- Task statement
Write out the following listing's lines from the one with "Image resolution: width=432" to the one with "Given: Select the Cover Flow view button", exactly, with both included and no others.

::: Data extracts :::

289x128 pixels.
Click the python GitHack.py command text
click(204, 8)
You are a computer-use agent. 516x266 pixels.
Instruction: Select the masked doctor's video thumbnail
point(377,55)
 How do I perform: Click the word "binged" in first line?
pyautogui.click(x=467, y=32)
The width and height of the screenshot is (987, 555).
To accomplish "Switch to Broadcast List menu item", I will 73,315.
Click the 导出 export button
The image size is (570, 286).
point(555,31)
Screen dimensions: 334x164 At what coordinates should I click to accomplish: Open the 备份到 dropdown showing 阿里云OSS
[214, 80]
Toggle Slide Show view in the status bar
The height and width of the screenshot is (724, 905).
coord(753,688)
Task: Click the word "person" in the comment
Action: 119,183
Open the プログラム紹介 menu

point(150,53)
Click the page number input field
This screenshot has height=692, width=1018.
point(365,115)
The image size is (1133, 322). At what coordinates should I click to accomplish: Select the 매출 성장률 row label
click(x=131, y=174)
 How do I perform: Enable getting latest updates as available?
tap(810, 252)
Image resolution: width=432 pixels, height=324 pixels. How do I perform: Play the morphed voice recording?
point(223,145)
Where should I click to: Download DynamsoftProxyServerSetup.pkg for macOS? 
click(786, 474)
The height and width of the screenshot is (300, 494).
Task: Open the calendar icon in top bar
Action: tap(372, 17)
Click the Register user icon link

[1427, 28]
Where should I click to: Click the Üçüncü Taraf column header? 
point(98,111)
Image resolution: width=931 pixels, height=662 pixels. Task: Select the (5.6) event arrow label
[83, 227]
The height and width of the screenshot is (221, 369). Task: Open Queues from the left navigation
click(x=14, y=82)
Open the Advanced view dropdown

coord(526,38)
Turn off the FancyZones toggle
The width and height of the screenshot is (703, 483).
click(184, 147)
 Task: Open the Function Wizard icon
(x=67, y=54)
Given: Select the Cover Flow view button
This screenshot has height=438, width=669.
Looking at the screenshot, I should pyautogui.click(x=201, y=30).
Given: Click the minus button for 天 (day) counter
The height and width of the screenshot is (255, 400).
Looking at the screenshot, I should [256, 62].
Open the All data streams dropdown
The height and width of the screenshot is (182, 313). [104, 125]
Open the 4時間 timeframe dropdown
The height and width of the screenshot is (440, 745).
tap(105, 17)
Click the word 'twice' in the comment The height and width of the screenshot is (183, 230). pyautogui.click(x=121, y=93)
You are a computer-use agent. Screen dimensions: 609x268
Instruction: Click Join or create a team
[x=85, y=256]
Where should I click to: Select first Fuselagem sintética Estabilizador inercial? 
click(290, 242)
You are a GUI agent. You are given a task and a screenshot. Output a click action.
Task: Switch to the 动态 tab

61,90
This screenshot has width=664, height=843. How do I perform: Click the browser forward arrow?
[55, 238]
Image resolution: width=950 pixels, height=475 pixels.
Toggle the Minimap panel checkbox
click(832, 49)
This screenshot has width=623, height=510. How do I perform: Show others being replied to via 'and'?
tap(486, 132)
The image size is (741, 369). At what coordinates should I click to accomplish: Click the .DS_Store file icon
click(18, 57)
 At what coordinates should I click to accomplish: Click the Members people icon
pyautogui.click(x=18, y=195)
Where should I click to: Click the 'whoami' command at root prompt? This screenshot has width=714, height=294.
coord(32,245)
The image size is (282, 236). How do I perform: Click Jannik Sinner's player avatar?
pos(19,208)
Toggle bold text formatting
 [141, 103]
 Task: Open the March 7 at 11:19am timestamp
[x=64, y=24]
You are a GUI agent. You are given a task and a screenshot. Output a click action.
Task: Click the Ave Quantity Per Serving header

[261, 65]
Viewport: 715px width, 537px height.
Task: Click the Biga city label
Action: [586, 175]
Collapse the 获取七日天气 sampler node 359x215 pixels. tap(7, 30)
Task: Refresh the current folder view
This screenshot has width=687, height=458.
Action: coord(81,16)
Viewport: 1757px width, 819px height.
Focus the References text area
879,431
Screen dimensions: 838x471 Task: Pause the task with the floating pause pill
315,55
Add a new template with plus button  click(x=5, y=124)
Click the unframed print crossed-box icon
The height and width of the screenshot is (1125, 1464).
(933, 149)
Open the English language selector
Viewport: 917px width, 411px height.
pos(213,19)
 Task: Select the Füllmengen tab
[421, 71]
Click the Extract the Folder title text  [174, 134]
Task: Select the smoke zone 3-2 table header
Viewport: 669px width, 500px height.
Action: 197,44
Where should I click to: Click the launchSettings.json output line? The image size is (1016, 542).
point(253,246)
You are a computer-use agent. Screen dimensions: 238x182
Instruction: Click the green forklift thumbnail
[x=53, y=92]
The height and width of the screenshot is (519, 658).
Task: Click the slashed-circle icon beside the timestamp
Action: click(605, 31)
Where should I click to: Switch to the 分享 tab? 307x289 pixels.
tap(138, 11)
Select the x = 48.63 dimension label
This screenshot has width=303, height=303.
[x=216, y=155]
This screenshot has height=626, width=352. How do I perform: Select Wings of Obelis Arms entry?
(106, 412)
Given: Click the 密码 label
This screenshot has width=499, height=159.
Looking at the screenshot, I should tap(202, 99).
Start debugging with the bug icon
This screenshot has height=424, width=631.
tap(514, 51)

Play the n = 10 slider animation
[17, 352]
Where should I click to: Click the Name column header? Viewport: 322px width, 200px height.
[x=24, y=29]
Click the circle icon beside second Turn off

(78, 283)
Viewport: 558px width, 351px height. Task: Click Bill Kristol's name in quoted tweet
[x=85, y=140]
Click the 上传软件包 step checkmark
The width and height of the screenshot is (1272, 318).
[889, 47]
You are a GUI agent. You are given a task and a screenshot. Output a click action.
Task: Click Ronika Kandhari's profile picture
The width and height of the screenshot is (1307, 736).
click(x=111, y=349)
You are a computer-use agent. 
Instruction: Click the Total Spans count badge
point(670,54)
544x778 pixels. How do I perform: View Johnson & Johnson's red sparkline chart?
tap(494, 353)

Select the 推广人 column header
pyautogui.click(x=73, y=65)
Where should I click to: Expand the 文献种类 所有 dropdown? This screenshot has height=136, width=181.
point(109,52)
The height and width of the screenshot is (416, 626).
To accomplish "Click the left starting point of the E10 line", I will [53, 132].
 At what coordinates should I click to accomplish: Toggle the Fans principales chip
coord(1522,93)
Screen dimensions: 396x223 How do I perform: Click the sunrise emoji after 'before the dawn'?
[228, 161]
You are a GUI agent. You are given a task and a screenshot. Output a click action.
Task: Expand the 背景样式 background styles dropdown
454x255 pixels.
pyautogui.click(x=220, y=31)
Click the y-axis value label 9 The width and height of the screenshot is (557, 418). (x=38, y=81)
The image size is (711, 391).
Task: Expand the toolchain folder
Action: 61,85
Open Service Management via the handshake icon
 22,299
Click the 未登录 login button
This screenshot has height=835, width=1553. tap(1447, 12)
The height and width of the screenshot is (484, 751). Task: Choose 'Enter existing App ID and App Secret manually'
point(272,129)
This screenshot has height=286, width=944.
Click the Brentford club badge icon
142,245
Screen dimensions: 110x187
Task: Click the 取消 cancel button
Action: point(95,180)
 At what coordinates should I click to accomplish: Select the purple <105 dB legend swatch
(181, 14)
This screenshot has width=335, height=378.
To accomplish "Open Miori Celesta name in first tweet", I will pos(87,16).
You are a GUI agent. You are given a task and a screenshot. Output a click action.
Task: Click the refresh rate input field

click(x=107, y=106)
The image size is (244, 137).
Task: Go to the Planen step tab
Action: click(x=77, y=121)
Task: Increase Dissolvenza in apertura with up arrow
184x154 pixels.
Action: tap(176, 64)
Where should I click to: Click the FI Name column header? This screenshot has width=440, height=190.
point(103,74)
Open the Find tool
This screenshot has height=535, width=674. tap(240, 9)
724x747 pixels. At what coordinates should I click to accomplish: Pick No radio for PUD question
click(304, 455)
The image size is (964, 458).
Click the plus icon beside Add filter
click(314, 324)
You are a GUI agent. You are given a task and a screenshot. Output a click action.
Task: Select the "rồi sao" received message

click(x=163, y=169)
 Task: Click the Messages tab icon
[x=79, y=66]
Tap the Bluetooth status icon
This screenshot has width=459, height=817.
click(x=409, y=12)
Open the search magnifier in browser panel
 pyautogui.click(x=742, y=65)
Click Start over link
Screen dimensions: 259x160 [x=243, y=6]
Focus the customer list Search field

:::

- Completed task
Image resolution: width=432 pixels, height=324 pixels. How do I perform: Play the morphed voice recording?
point(223,145)
Where should I click to: Download DynamsoftProxyServerSetup.pkg for macOS? 
click(786, 474)
The height and width of the screenshot is (300, 494).
Task: Open the calendar icon in top bar
Action: tap(372, 17)
Click the Register user icon link

[1427, 28]
Where should I click to: Click the Üçüncü Taraf column header? 
point(98,111)
Image resolution: width=931 pixels, height=662 pixels. Task: Select the (5.6) event arrow label
[83, 227]
The height and width of the screenshot is (221, 369). Task: Open Queues from the left navigation
click(x=14, y=82)
Open the Advanced view dropdown

coord(526,38)
Turn off the FancyZones toggle
The width and height of the screenshot is (703, 483).
click(184, 147)
 Task: Open the Function Wizard icon
(x=67, y=54)
Given: Select the Cover Flow view button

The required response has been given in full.